START Dataset excerpts

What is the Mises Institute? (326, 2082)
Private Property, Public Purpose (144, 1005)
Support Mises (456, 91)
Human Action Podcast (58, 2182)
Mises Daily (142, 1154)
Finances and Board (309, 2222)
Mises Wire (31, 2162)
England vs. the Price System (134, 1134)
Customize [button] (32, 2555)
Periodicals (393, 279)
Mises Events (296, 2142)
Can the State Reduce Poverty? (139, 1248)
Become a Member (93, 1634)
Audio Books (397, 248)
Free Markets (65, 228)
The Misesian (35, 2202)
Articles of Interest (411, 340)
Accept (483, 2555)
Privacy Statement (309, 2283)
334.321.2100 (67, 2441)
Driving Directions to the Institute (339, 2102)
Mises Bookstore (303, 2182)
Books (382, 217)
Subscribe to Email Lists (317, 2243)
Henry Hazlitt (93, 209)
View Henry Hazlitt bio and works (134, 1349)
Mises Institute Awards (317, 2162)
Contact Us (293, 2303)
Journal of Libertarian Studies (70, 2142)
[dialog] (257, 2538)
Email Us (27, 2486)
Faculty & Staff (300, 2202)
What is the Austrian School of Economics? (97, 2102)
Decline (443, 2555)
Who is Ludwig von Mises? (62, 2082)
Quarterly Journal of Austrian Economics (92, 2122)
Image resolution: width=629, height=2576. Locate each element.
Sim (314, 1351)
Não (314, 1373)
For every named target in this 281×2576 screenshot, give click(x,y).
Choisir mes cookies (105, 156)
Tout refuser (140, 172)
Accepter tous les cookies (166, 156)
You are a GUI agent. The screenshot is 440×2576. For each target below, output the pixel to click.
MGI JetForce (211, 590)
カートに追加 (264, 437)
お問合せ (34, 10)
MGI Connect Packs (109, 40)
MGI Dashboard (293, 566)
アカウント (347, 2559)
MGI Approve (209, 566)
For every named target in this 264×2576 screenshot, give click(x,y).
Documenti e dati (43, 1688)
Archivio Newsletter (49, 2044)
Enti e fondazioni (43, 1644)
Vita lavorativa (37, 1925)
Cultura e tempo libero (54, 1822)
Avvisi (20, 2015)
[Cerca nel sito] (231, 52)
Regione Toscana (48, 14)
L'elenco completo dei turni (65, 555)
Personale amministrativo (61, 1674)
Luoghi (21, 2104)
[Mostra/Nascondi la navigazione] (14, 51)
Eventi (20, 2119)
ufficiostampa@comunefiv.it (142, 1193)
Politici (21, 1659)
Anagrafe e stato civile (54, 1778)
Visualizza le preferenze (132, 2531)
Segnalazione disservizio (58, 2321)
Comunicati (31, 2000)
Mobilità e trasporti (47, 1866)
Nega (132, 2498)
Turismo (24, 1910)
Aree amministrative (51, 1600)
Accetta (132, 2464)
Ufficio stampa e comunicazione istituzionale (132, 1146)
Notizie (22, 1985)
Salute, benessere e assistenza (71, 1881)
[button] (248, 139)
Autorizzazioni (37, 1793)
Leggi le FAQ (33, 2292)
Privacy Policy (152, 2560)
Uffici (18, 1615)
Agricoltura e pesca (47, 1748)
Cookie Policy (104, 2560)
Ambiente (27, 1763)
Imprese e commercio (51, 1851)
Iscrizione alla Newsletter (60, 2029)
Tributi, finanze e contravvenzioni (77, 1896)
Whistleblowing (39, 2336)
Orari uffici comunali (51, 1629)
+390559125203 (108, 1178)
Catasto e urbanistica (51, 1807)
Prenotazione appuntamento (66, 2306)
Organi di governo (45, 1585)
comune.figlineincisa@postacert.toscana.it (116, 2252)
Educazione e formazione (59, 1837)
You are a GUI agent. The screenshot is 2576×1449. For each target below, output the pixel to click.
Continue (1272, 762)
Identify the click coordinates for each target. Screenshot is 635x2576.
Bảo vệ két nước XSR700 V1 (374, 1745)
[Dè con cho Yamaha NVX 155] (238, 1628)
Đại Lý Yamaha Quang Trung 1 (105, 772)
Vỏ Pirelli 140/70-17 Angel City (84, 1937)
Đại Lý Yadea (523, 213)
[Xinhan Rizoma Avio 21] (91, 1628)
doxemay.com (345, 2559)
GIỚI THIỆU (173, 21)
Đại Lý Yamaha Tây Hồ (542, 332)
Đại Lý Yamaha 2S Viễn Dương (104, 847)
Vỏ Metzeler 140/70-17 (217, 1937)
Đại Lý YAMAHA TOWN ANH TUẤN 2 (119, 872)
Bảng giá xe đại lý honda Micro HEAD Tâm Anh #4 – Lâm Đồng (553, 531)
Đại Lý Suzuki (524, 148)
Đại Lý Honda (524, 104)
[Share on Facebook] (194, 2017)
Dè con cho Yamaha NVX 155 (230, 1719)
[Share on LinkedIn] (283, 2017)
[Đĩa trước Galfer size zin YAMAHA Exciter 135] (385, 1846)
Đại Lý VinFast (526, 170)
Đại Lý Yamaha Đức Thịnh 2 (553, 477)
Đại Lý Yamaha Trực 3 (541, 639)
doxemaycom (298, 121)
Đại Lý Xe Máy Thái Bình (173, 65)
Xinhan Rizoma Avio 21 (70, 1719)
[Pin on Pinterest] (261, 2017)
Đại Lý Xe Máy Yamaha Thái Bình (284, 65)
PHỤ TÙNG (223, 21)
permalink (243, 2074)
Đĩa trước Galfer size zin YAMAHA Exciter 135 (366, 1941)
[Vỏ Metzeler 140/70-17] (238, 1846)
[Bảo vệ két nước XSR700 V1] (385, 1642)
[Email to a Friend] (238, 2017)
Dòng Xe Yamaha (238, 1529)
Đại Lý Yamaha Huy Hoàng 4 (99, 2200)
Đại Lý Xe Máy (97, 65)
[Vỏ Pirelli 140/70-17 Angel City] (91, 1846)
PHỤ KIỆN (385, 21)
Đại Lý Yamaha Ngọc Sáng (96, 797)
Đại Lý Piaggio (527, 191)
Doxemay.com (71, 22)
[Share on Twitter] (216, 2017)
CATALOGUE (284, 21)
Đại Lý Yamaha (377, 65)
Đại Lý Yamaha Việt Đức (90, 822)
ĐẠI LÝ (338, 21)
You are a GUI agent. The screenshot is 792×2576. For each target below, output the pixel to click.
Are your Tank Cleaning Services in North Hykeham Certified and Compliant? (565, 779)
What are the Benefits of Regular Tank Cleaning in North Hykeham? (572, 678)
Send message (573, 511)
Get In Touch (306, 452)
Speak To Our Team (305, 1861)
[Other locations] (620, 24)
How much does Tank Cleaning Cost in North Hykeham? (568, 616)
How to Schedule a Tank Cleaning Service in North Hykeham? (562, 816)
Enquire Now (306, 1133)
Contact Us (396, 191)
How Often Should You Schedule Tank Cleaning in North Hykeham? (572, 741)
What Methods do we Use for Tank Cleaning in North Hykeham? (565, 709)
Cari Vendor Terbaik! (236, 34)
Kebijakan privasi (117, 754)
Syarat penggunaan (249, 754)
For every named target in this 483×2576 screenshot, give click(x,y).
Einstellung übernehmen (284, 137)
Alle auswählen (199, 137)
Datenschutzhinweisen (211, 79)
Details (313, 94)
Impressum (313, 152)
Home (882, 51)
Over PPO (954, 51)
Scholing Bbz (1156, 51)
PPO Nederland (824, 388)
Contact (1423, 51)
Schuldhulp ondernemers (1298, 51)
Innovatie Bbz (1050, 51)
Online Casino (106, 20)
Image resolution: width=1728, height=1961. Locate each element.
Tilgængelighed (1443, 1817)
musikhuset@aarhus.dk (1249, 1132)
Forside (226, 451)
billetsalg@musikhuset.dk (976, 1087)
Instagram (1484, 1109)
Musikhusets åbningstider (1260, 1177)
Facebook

END Dataset excerpts

**What is being asked**: The records above must be repeated exactly, every one of them.

**Exercise output**:
What is the Mises Institute? (326, 2082)
Private Property, Public Purpose (144, 1005)
Support Mises (456, 91)
Human Action Podcast (58, 2182)
Mises Daily (142, 1154)
Finances and Board (309, 2222)
Mises Wire (31, 2162)
England vs. the Price System (134, 1134)
Customize [button] (32, 2555)
Periodicals (393, 279)
Mises Events (296, 2142)
Can the State Reduce Poverty? (139, 1248)
Become a Member (93, 1634)
Audio Books (397, 248)
Free Markets (65, 228)
The Misesian (35, 2202)
Articles of Interest (411, 340)
Accept (483, 2555)
Privacy Statement (309, 2283)
334.321.2100 (67, 2441)
Driving Directions to the Institute (339, 2102)
Mises Bookstore (303, 2182)
Books (382, 217)
Subscribe to Email Lists (317, 2243)
Henry Hazlitt (93, 209)
View Henry Hazlitt bio and works (134, 1349)
Mises Institute Awards (317, 2162)
Contact Us (293, 2303)
Journal of Libertarian Studies (70, 2142)
[dialog] (257, 2538)
Email Us (27, 2486)
Faculty & Staff (300, 2202)
What is the Austrian School of Economics? (97, 2102)
Decline (443, 2555)
Who is Ludwig von Mises? (62, 2082)
Quarterly Journal of Austrian Economics (92, 2122)
Image resolution: width=629, height=2576. Locate each element.
Sim (314, 1351)
Não (314, 1373)
For every named target in this 281×2576 screenshot, give click(x,y).
Choisir mes cookies (105, 156)
Tout refuser (140, 172)
Accepter tous les cookies (166, 156)
You are a GUI agent. The screenshot is 440×2576. For each target below, output the pixel to click.
MGI JetForce (211, 590)
カートに追加 (264, 437)
お問合せ (34, 10)
MGI Connect Packs (109, 40)
MGI Dashboard (293, 566)
アカウント (347, 2559)
MGI Approve (209, 566)
For every named target in this 264×2576 screenshot, give click(x,y).
Documenti e dati (43, 1688)
Archivio Newsletter (49, 2044)
Enti e fondazioni (43, 1644)
Vita lavorativa (37, 1925)
Cultura e tempo libero (54, 1822)
Avvisi (20, 2015)
[Cerca nel sito] (231, 52)
Regione Toscana (48, 14)
L'elenco completo dei turni (65, 555)
Personale amministrativo (61, 1674)
Luoghi (21, 2104)
[Mostra/Nascondi la navigazione] (14, 51)
Eventi (20, 2119)
ufficiostampa@comunefiv.it (142, 1193)
Politici (21, 1659)
Anagrafe e stato civile (54, 1778)
Visualizza le preferenze (132, 2531)
Segnalazione disservizio (58, 2321)
Comunicati (31, 2000)
Mobilità e trasporti (47, 1866)
Nega (132, 2498)
Turismo (24, 1910)
Aree amministrative (51, 1600)
Accetta (132, 2464)
Ufficio stampa e comunicazione istituzionale (132, 1146)
Notizie (22, 1985)
Salute, benessere e assistenza (71, 1881)
[button] (248, 139)
Autorizzazioni (37, 1793)
Leggi le FAQ (33, 2292)
Privacy Policy (152, 2560)
Uffici (18, 1615)
Agricoltura e pesca (47, 1748)
Cookie Policy (104, 2560)
Ambiente (27, 1763)
Imprese e commercio (51, 1851)
Iscrizione alla Newsletter (60, 2029)
Tributi, finanze e contravvenzioni (77, 1896)
Whistleblowing (39, 2336)
Orari uffici comunali (51, 1629)
+390559125203 (108, 1178)
Catasto e urbanistica (51, 1807)
Prenotazione appuntamento (66, 2306)
Organi di governo (45, 1585)
comune.figlineincisa@postacert.toscana.it (116, 2252)
Educazione e formazione (59, 1837)
You are a GUI agent. The screenshot is 2576×1449. For each target below, output the pixel to click.
Continue (1272, 762)
Identify the click coordinates for each target. Screenshot is 635x2576.
Bảo vệ két nước XSR700 V1 (374, 1745)
[Dè con cho Yamaha NVX 155] (238, 1628)
Đại Lý Yamaha Quang Trung 1 (105, 772)
Vỏ Pirelli 140/70-17 Angel City (84, 1937)
Đại Lý Yadea (523, 213)
[Xinhan Rizoma Avio 21] (91, 1628)
doxemay.com (345, 2559)
GIỚI THIỆU (173, 21)
Đại Lý Yamaha Tây Hồ (542, 332)
Đại Lý Yamaha 2S Viễn Dương (104, 847)
Vỏ Metzeler 140/70-17 (217, 1937)
Đại Lý YAMAHA TOWN ANH TUẤN 2 (119, 872)
Bảng giá xe đại lý honda Micro HEAD Tâm Anh #4 – Lâm Đồng (553, 531)
Đại Lý Suzuki (524, 148)
Đại Lý Honda (524, 104)
[Share on Facebook] (194, 2017)
Dè con cho Yamaha NVX 155 (230, 1719)
[Share on LinkedIn] (283, 2017)
[Đĩa trước Galfer size zin YAMAHA Exciter 135] (385, 1846)
Đại Lý VinFast (526, 170)
Đại Lý Yamaha Đức Thịnh 2 (553, 477)
Đại Lý Yamaha Trực 3 (541, 639)
doxemaycom (298, 121)
Đại Lý Xe Máy Thái Bình (173, 65)
Xinhan Rizoma Avio 21 (70, 1719)
[Pin on Pinterest] (261, 2017)
Đại Lý Xe Máy Yamaha Thái Bình (284, 65)
PHỤ TÙNG (223, 21)
permalink (243, 2074)
Đĩa trước Galfer size zin YAMAHA Exciter 135 (366, 1941)
[Vỏ Metzeler 140/70-17] (238, 1846)
[Bảo vệ két nước XSR700 V1] (385, 1642)
[Email to a Friend] (238, 2017)
Dòng Xe Yamaha (238, 1529)
Đại Lý Yamaha Huy Hoàng 4 (99, 2200)
Đại Lý Xe Máy (97, 65)
[Vỏ Pirelli 140/70-17 Angel City] (91, 1846)
PHỤ KIỆN (385, 21)
Đại Lý Yamaha Ngọc Sáng (96, 797)
Đại Lý Piaggio (527, 191)
Doxemay.com (71, 22)
[Share on Twitter] (216, 2017)
CATALOGUE (284, 21)
Đại Lý Yamaha (377, 65)
Đại Lý Yamaha Việt Đức (90, 822)
ĐẠI LÝ (338, 21)
You are a GUI agent. The screenshot is 792×2576. For each target below, output the pixel to click.
Are your Tank Cleaning Services in North Hykeham Certified and Compliant? (565, 779)
What are the Benefits of Regular Tank Cleaning in North Hykeham? (572, 678)
Send message (573, 511)
Get In Touch (306, 452)
Speak To Our Team (305, 1861)
[Other locations] (620, 24)
How much does Tank Cleaning Cost in North Hykeham? (568, 616)
How to Schedule a Tank Cleaning Service in North Hykeham? (562, 816)
Enquire Now (306, 1133)
Contact Us (396, 191)
How Often Should You Schedule Tank Cleaning in North Hykeham? (572, 741)
What Methods do we Use for Tank Cleaning in North Hykeham? (565, 709)
Cari Vendor Terbaik! (236, 34)
Kebijakan privasi (117, 754)
Syarat penggunaan (249, 754)
For every named target in this 483×2576 screenshot, give click(x,y).
Einstellung übernehmen (284, 137)
Alle auswählen (199, 137)
Datenschutzhinweisen (211, 79)
Details (313, 94)
Impressum (313, 152)
Home (882, 51)
Over PPO (954, 51)
Scholing Bbz (1156, 51)
PPO Nederland (824, 388)
Contact (1423, 51)
Schuldhulp ondernemers (1298, 51)
Innovatie Bbz (1050, 51)
Online Casino (106, 20)
Image resolution: width=1728, height=1961. Locate each element.
Tilgængelighed (1443, 1817)
musikhuset@aarhus.dk (1249, 1132)
Forside (226, 451)
billetsalg@musikhuset.dk (976, 1087)
Instagram (1484, 1109)
Musikhusets åbningstider (1260, 1177)
Facebook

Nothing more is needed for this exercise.